After taking classes at several colleges, Greene enrolled at Columbia University in New York City, where she focused on writing and astronomy. After graduation, she worked as a part-time journalist and a public information officer before marrying physician Donald Sumner Greene and moving with him to Boston. The couple have two grown children; it was after the birth of her daughter Carla that Greene began to write Summer of My German Soldier. The novel took five years to complete; after two more years spent searching for a publisher and eighteen rejections, the book was published by Dial Press in 1973.

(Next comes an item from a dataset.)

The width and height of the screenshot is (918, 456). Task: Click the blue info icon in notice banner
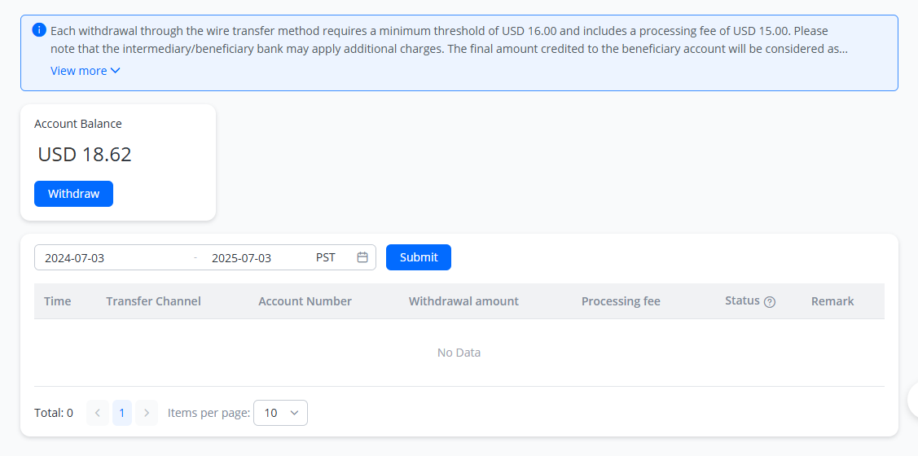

Greene died on October 2, 2020, in Lakewood Ranch, Florida.

==Bibliography==

- "Summer of My German Soldier" (1973)
- "Philip Hall Likes Me, I Reckon Maybe" (1974)
- "Morning Is a Long Time Coming" (1978)
- "Get on Out of Here, Philip Hall" (1981)
- "Them That Glitter and Them That Don't" (1983)
- "The Drowning of Stephan Jones" (1991)
- "I've Already Forgotten Your Name, Philip Hall!" (2004)

===Other writings===

- Contributor of articles to periodicals
- Short fiction included in anthologies
- Creator of Bette Greene Teaches Writing (interactive instructional videos), Christy Johnson Productions, 1999
- Author's papers housed in a permanent collection at the Kerlan Collection, University of Minnesota

==Awards==

- Summer of My German Soldier (1973)
- 1973 Golden Kite Award
- New York Times Outstanding Book Award
- ALA Notable Book Award
- National Book Award Finalist
- Massachusetts Children’s Book Award

- Philip Hall Likes Me, I Reckon Maybe (1974)
- 1975 Newbery Honor
- New York Times Outstanding Book Award
- New York Times Outstanding Title Award
- ALA Notable Children’s Book Award
- Child Study Association Children’s Book Award
- Kirkus Choice Award

- Them That Glitter and Them That Don’t (1983)
- Parent’s Choice Award, Parent’s Choice Foundation

==Adaptations==

Summer of My German Soldier was adapted as a television movie starring Kristy McNichol, Bruce Davison, and Esther Rolle and broadcast by NBC in 1978; The film was released as a filmstrip by Miller-Brody Productions in 1979.

A new musical version of the novel with music and lyrics written in collaboration among Bette Greene, David Brush, and Jim Farley opened in Ohio in August 2003, staged by Encore Theater Company. Summer of My German Soldier also has been released on audio-cassette.

Philip Hall Likes Me, I Reckon Maybe was adapted into a filmstrip by Miller-Brody Productions in 1979. Both books have been released on audiocassette. The Drowning of Stephan Jones was optioned as a film by Telling Pictures.